• Work request
From the line containing "The height and width of the screenshot is (203, 254)." to the end of the data, retype every line exactly and nothing else. Drop the pictures.

• Saved data entries
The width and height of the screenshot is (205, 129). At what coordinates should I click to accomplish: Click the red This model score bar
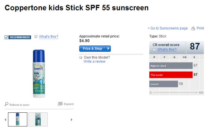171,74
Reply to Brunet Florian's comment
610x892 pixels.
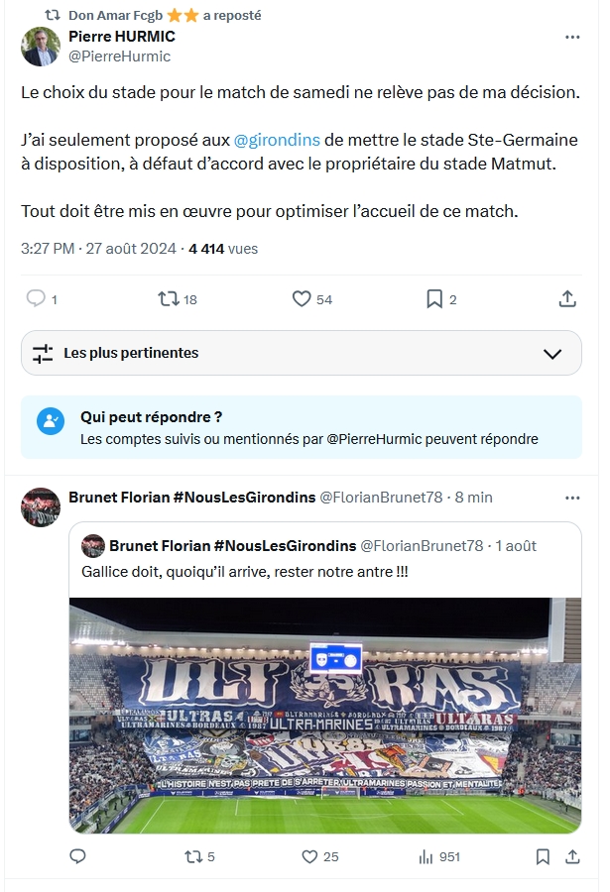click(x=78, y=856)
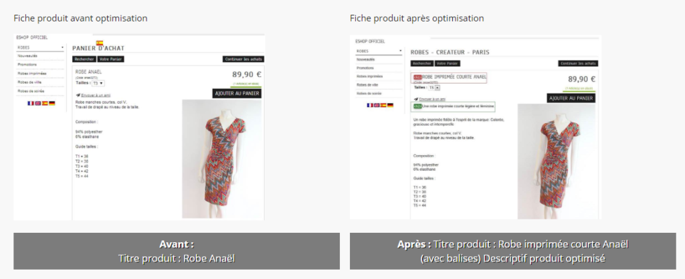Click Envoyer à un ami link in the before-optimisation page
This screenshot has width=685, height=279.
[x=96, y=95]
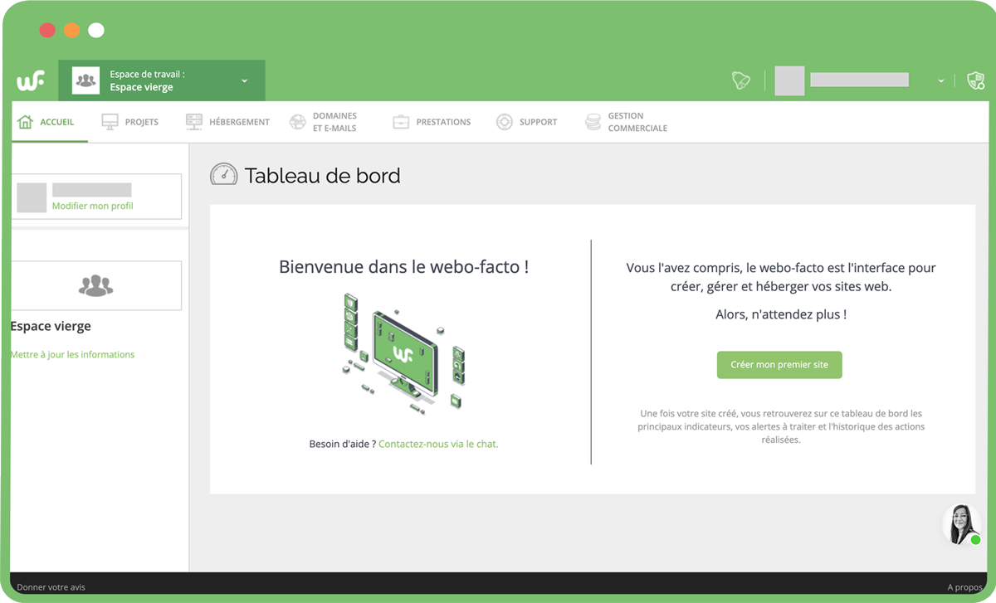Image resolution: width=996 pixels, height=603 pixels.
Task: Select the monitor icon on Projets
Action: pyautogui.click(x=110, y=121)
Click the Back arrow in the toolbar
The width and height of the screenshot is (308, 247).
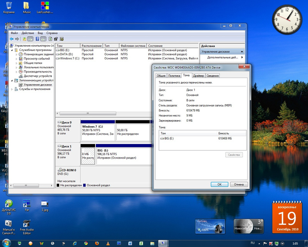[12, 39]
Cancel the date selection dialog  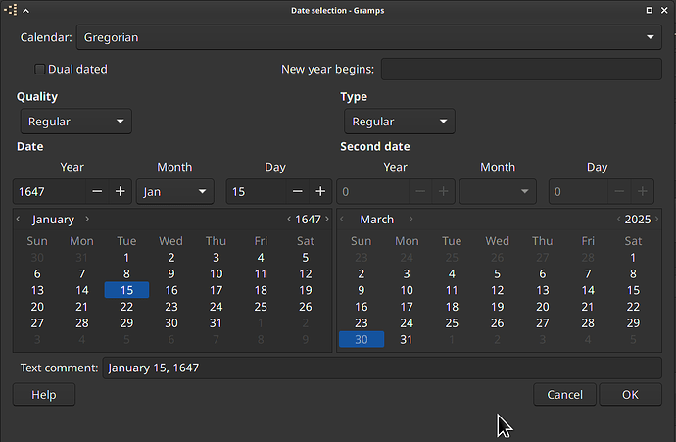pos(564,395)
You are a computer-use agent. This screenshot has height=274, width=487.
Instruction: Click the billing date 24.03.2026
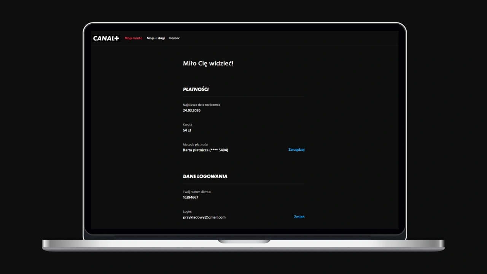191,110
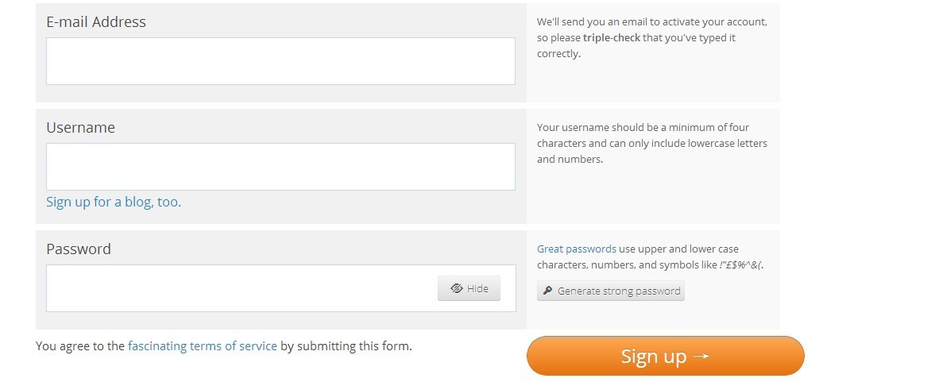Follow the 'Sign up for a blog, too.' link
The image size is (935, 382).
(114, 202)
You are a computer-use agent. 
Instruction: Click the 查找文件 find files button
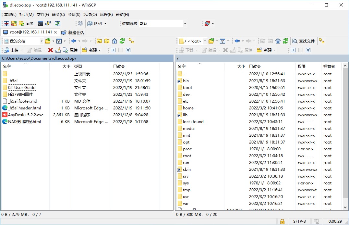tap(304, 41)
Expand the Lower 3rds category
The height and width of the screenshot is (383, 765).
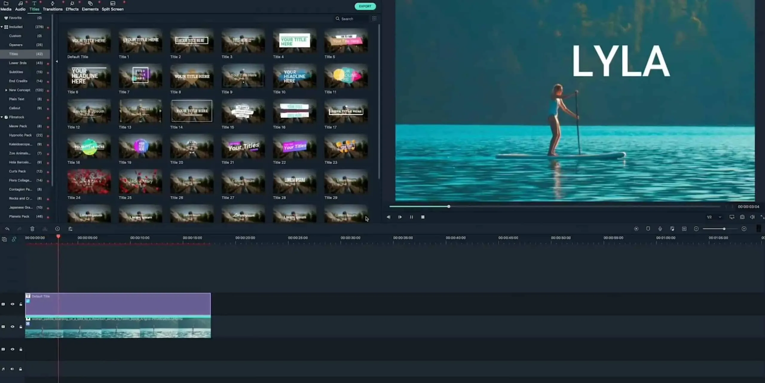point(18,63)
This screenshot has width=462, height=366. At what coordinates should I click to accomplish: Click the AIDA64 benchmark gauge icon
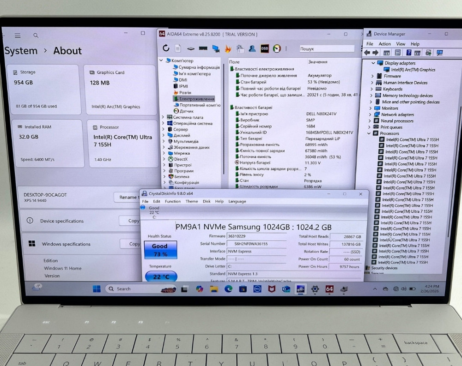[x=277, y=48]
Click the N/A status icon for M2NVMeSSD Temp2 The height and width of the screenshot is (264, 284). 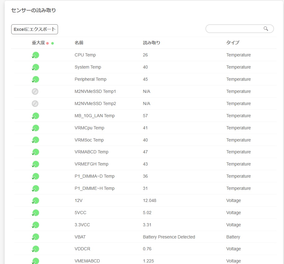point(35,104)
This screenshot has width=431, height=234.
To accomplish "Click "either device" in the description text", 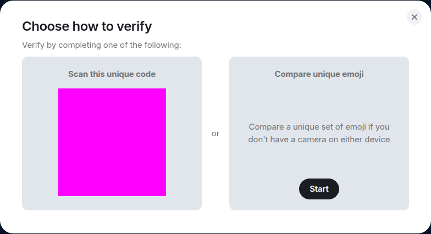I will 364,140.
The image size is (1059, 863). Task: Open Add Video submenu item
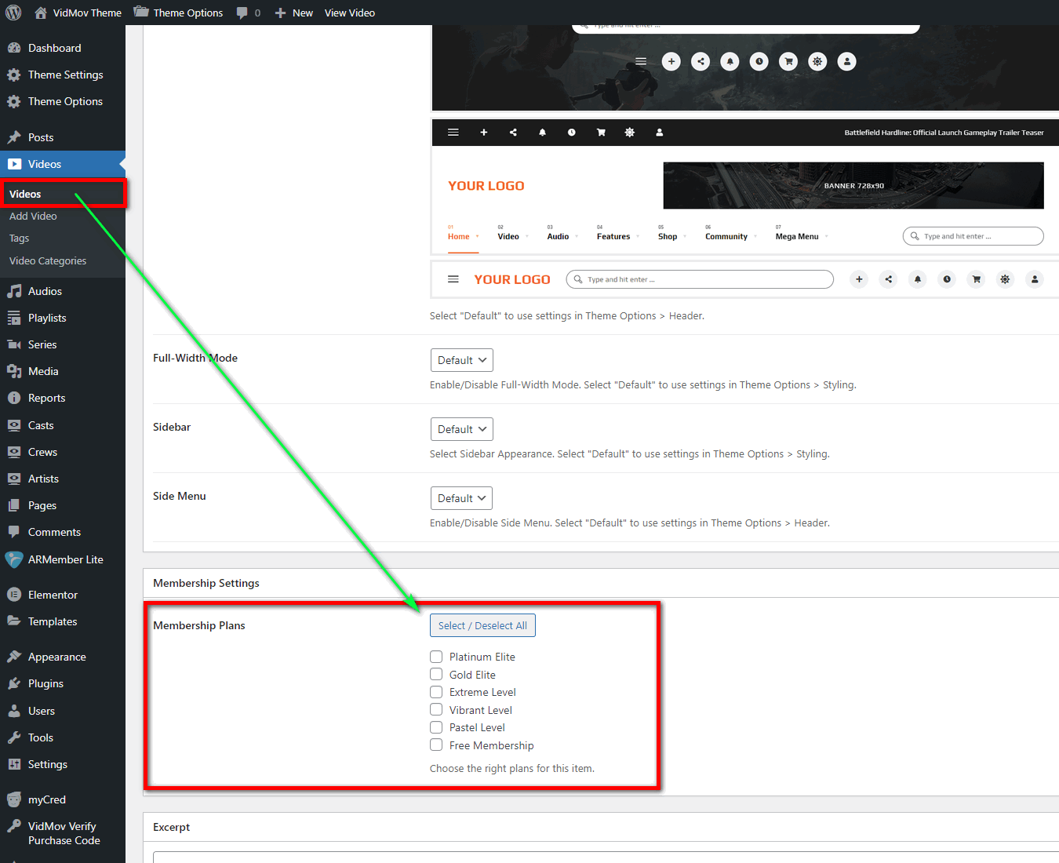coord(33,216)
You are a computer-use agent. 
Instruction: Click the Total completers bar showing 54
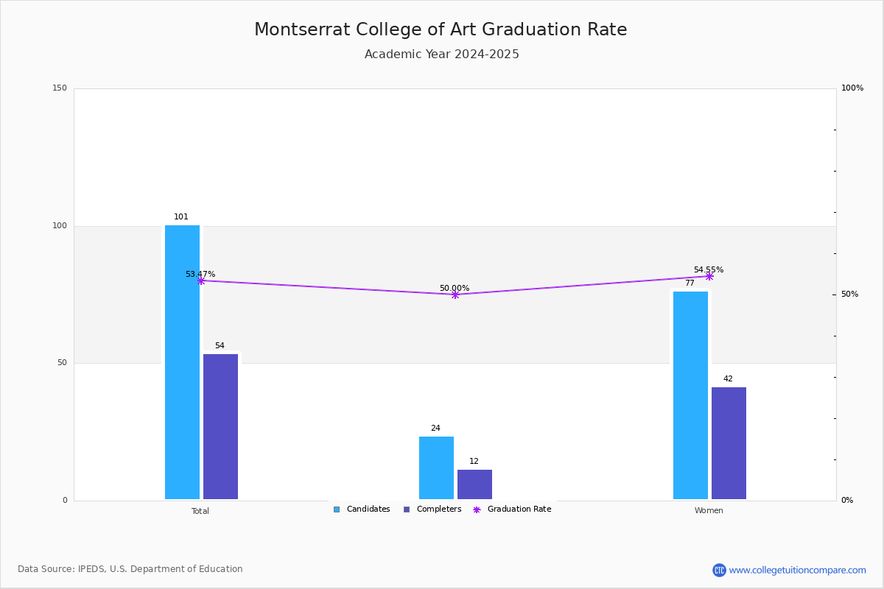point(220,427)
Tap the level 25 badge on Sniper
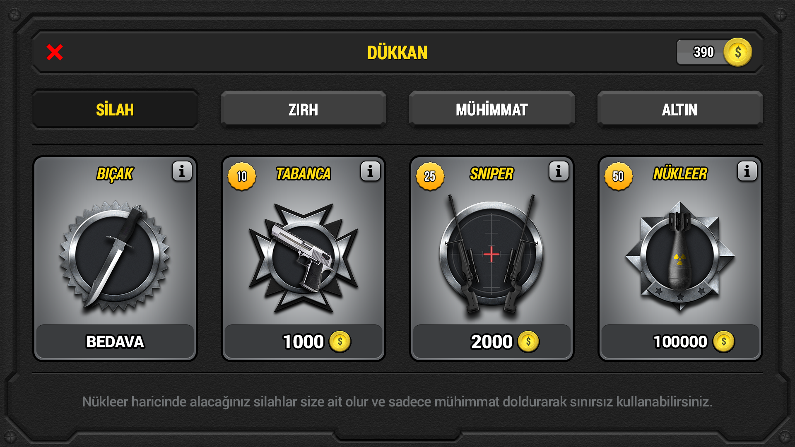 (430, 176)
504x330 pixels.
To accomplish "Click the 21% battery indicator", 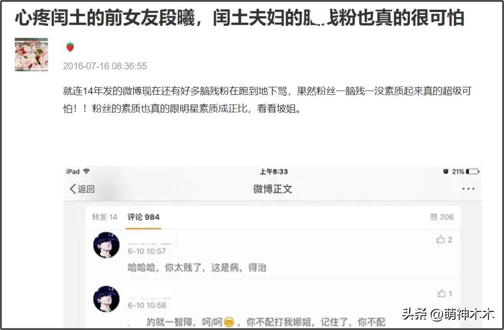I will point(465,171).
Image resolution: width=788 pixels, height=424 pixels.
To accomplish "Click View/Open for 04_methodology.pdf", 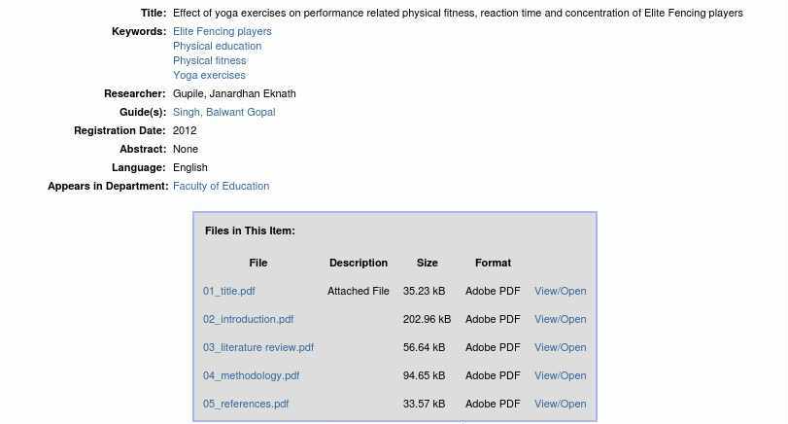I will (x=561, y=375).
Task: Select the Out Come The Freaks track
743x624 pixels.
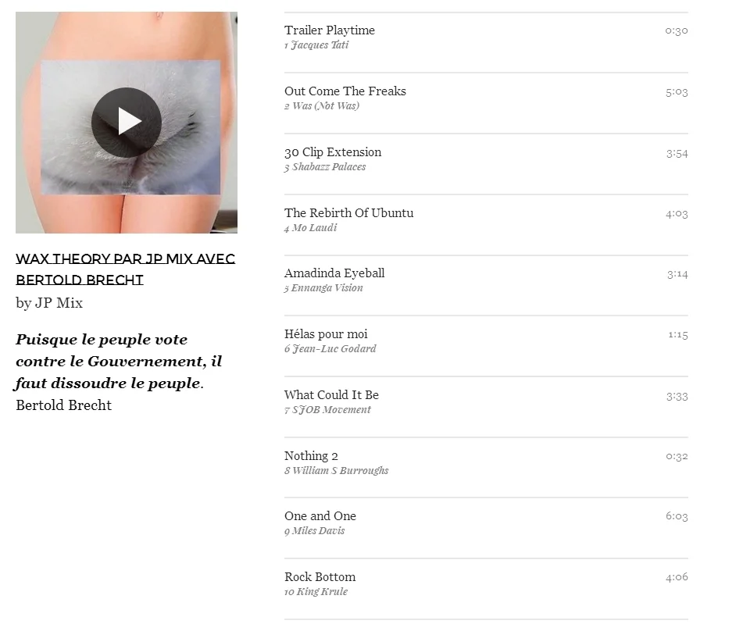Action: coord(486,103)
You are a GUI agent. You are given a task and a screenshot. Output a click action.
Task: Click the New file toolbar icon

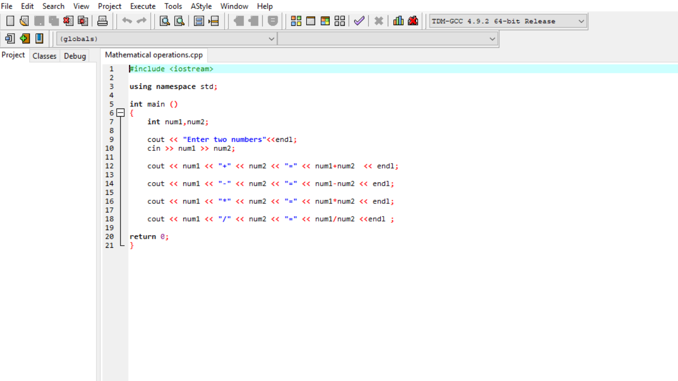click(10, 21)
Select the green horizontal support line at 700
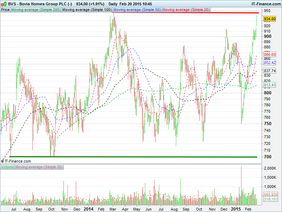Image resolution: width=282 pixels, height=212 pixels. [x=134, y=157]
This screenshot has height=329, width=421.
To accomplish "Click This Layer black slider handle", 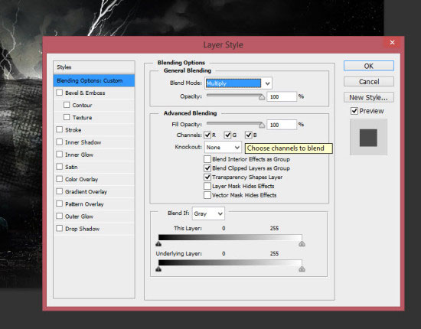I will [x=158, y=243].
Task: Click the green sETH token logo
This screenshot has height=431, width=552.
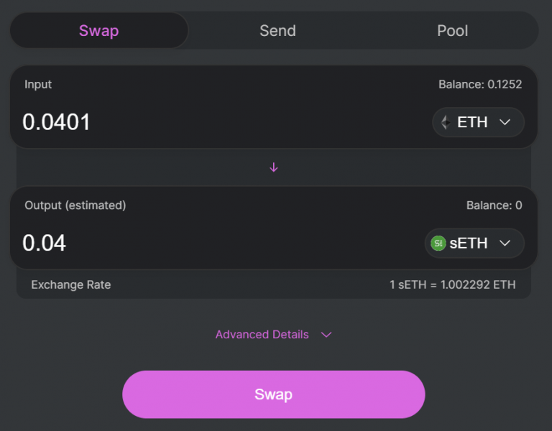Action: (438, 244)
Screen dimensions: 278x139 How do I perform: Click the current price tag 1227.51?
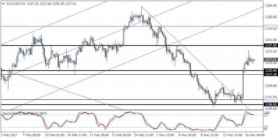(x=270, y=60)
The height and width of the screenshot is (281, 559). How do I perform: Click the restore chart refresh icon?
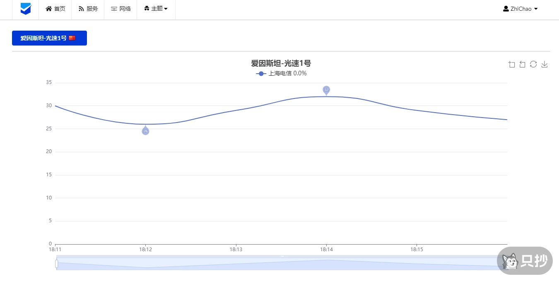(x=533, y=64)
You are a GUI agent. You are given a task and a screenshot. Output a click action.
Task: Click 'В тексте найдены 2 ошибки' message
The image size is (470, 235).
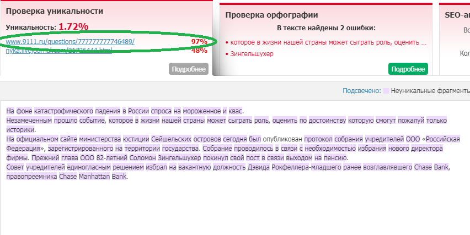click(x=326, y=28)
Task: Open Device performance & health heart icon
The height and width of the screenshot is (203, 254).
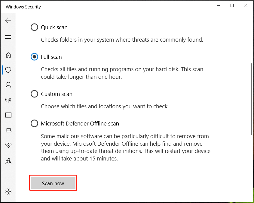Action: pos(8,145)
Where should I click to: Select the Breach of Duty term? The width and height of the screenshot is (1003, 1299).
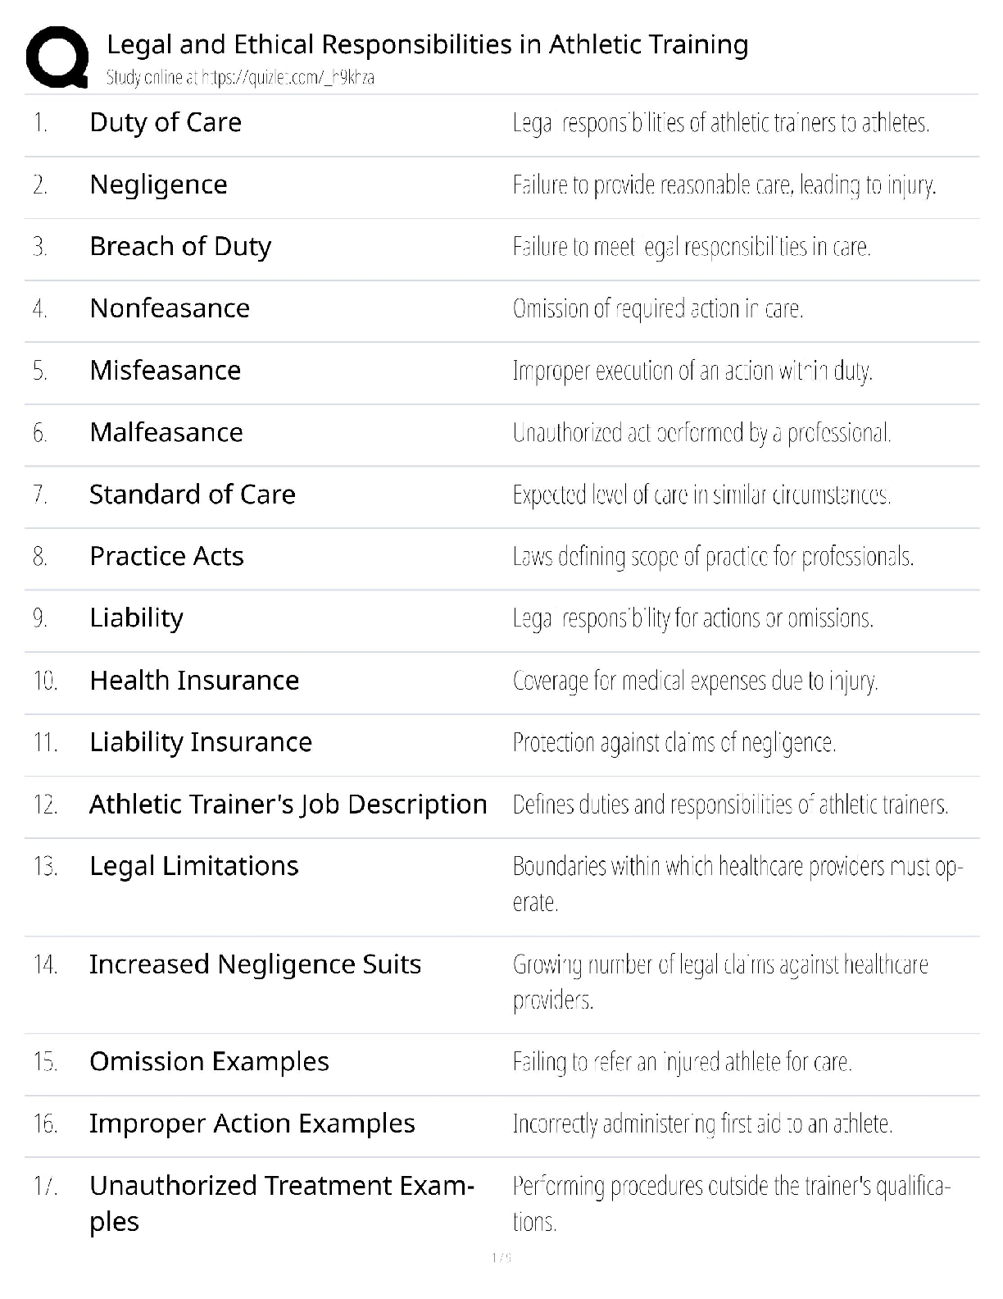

• Solution
The height and width of the screenshot is (203, 254).
Action: pos(8,145)
Where should I click to: Select the Breach of Duty term? The width and height of the screenshot is (1003, 1299).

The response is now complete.